Initial project scaffold

2026-04-10 13:22:19 +00:00
commit 7fa69b1354
94 changed files with 3964 additions and 0 deletions
--- a/docs/triton_vs_cuda.md
+++ b/docs/triton_vs_cuda.md
@@ -0,0 +1,30 @@
+# Triton Vs CUDA
+
+## Concept Mapping Table
+
+| Triton concept | CUDA concept | What to notice |
+| --- | --- | --- |
+| `tl.program_id(axis=0)` | `blockIdx.x` and block ownership | Both assign a chunk of logical work to a block-scale unit |
+| `tl.arange(0, BLOCK)` | `threadIdx.x` or manual lane-local offsets | Triton expresses vectors of indices directly |
+| masked `tl.load` / `tl.store` | explicit `if (idx < n)` checks | Same boundary problem, different syntax |
+| blocked tensor operations | thread/block decomposition plus loops | Triton lifts index sets into tensor expressions |
+| pointer arithmetic in element units | byte-addressed pointer math and indexing | CUDA makes layout mechanics more visible |
+| implicit vectorized math | manual scalar or vector intrinsics | Triton often reads like array algebra |
+| autotuned launch parameters | manual block-size tuning | Both still depend on the memory hierarchy |
+| block pointers and tile views | shared memory tiles and cooperative loads | The same reuse idea shows up with different APIs |
+| reduction combinators | warp/block reductions | Same algorithmic structure, different implementation burden |
+| masks and predicates | control flow and bounds checks | Divergence and predication still matter |
+
+## How To Compare Side By Side
+
+1. Start from the reference PyTorch function and identify the mathematical operator.

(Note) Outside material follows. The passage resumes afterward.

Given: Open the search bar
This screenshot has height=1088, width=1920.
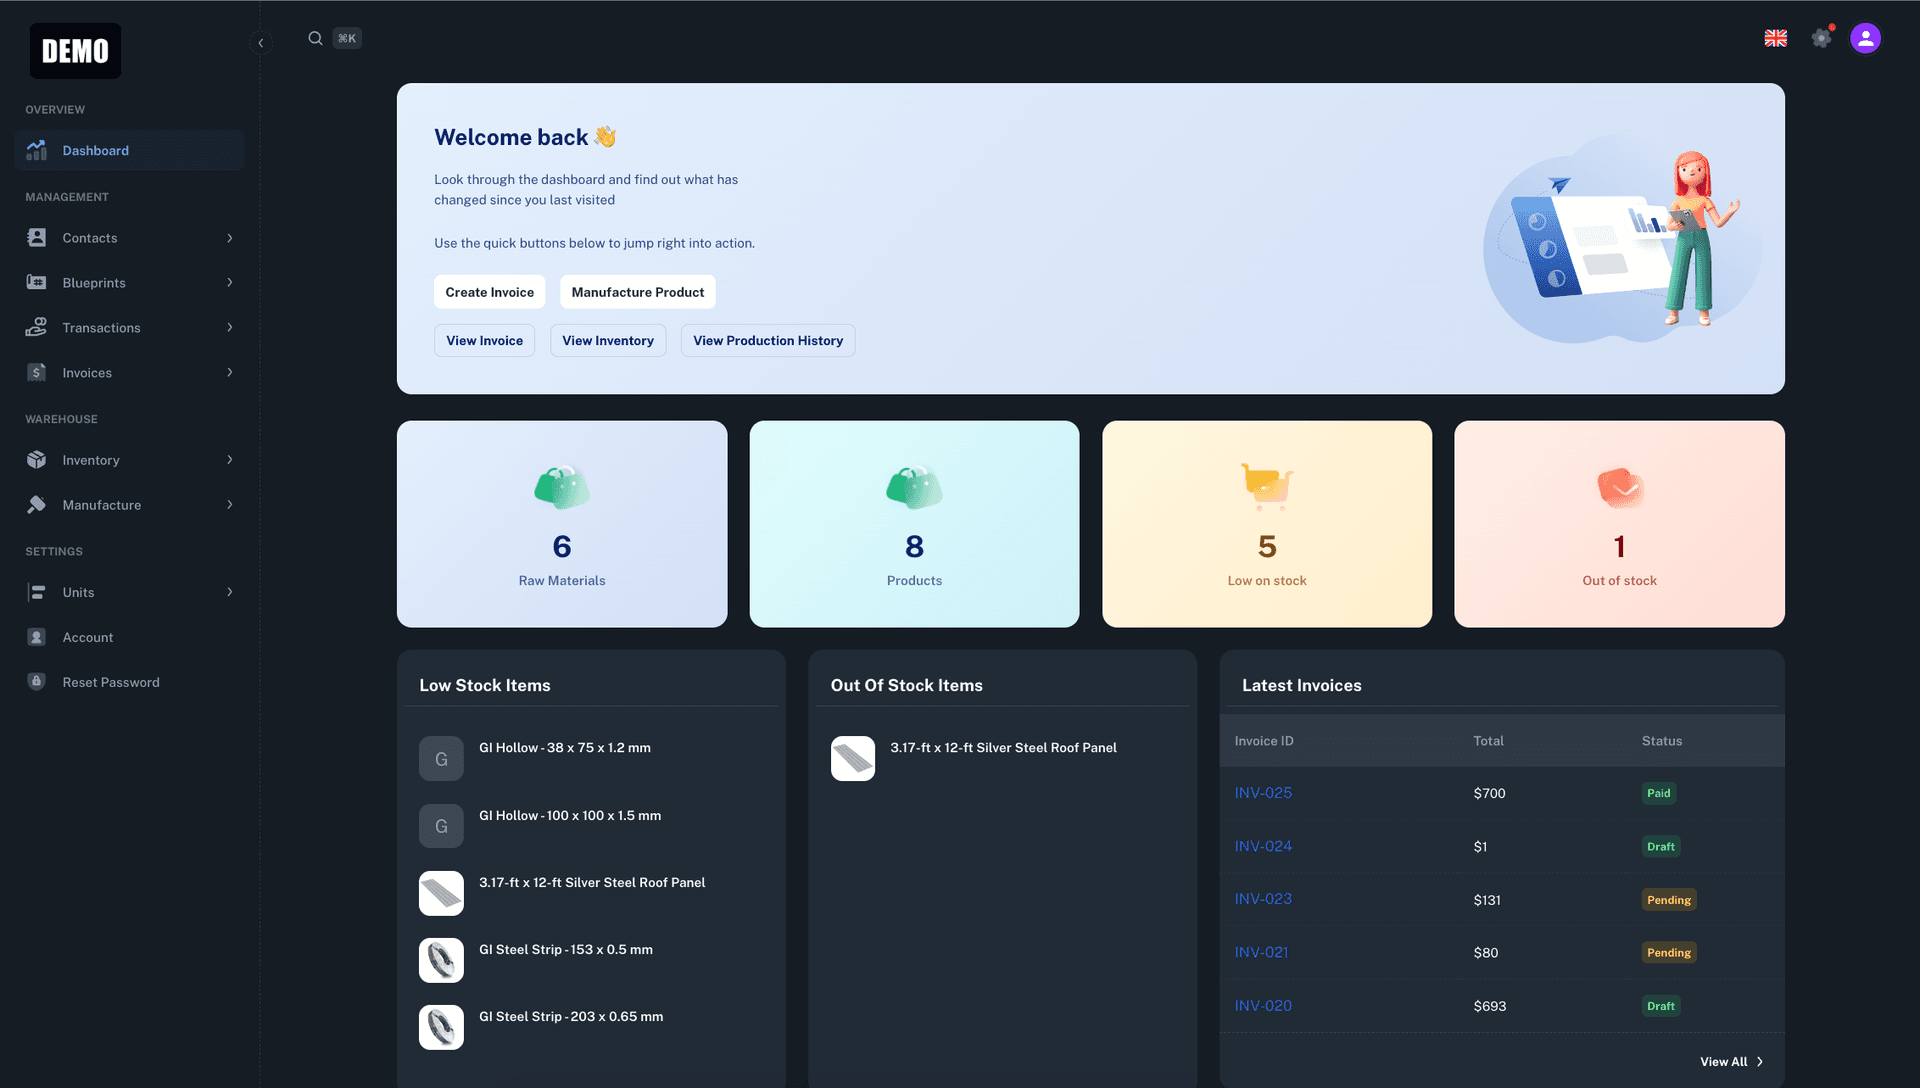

+2. In the Triton version, ask what one program instance owns.
+3. In the CUDA version, ask what one block and one thread own.

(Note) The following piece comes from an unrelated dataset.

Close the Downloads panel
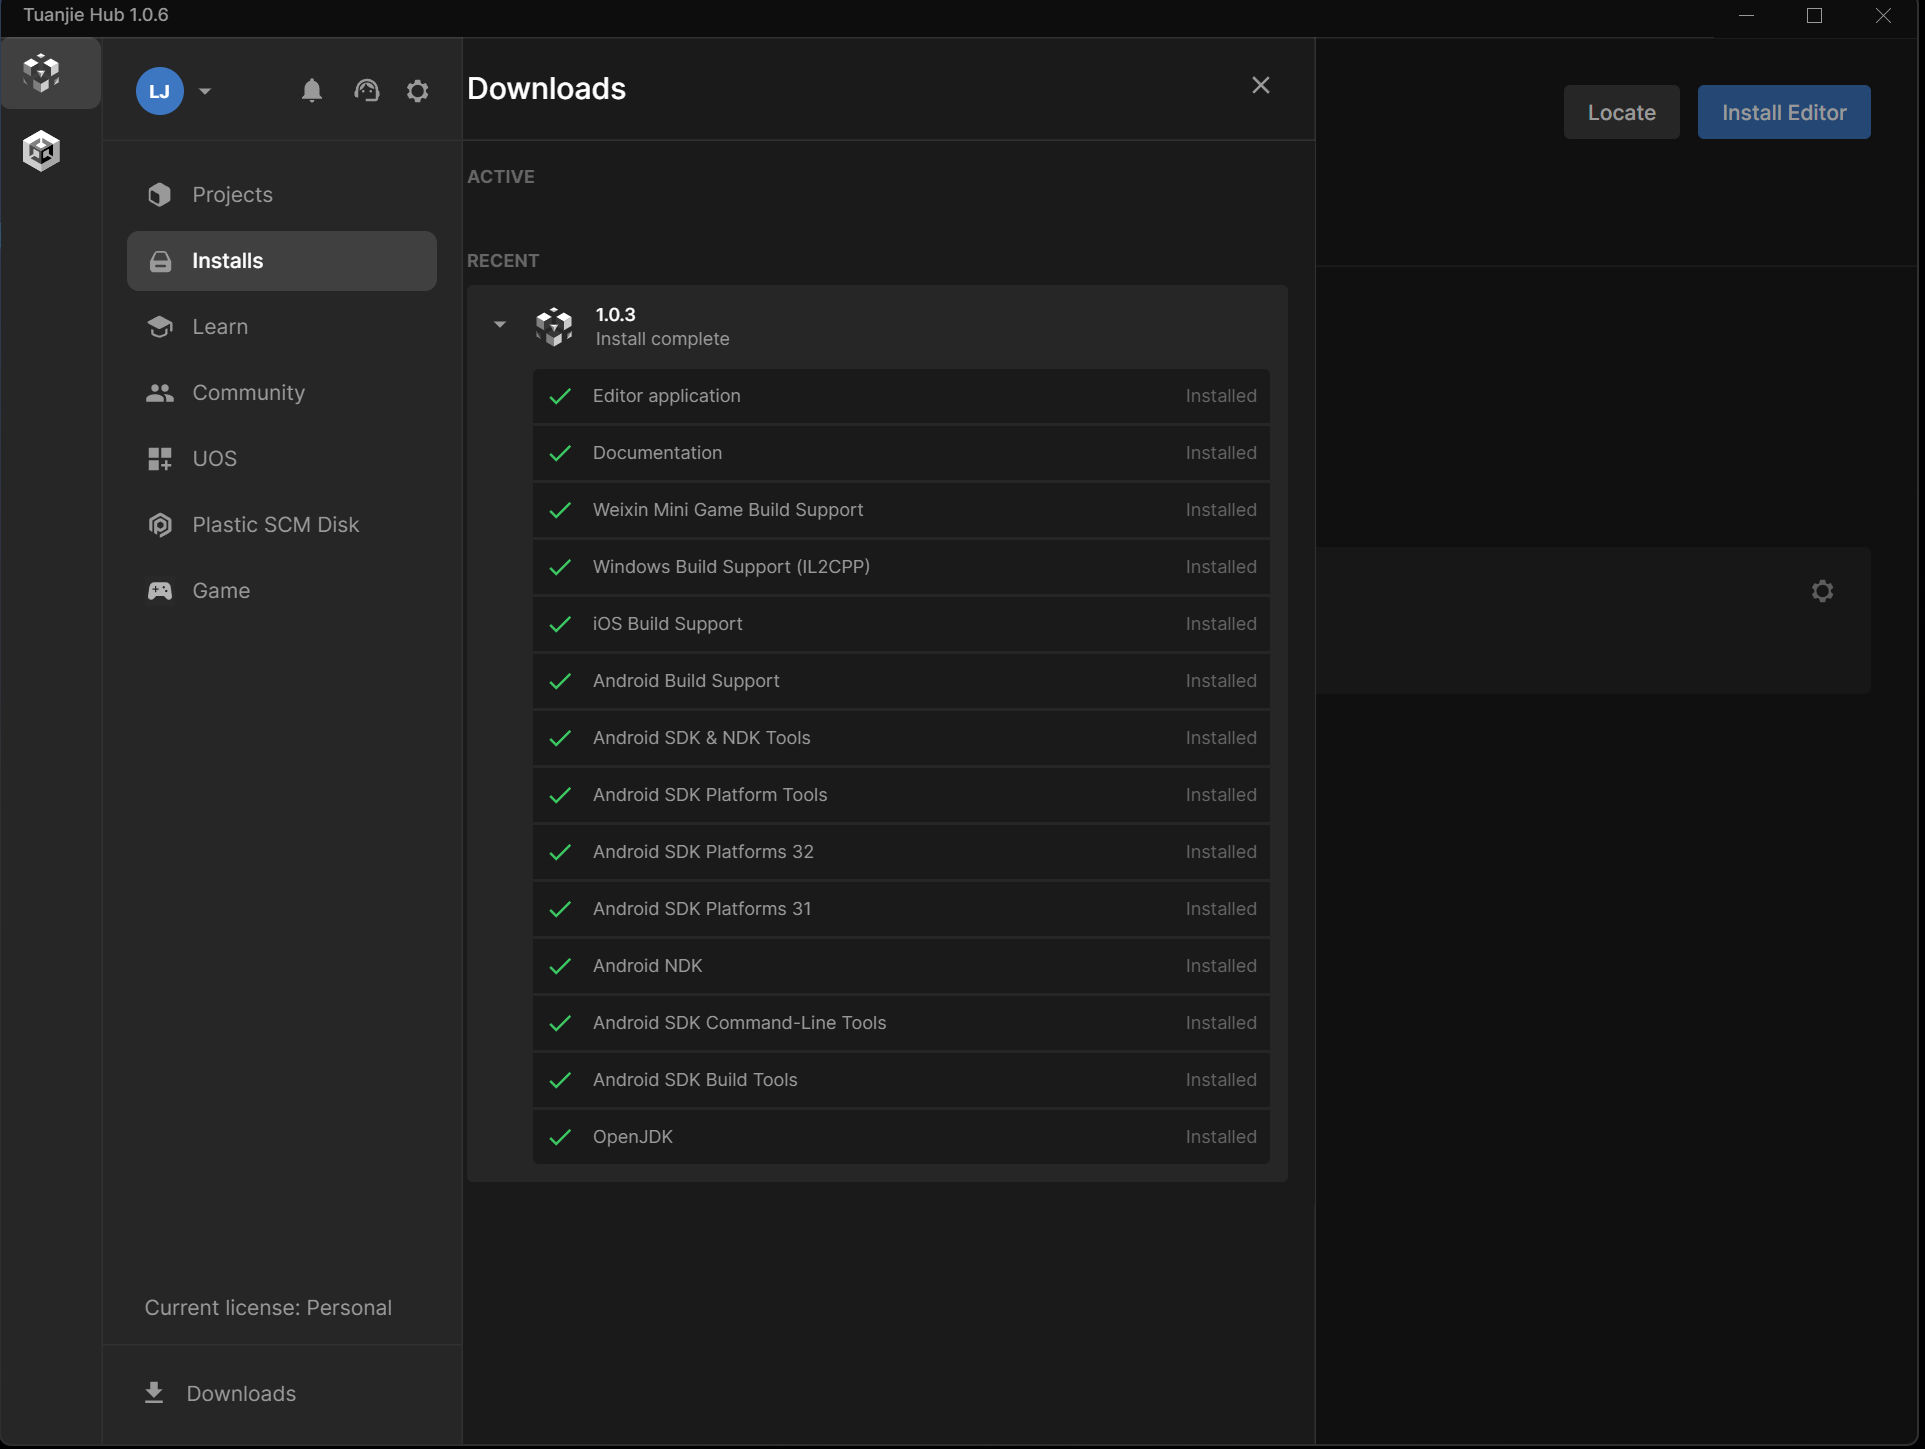This screenshot has width=1925, height=1449. [1261, 86]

+4. Match the memory reads and writes, not just the variable names.
+5. Write down where reduction state lives in each version.
+6. For tiled code, identify when data moves from global memory to on-chip storage.
+7. Only then compare performance.
+
+## Rule Of Thumb
+
+Triton usually compresses the "how" so you can focus on the blocked tensor math. CUDA exposes the "how" directly, which is why it is valuable to study both.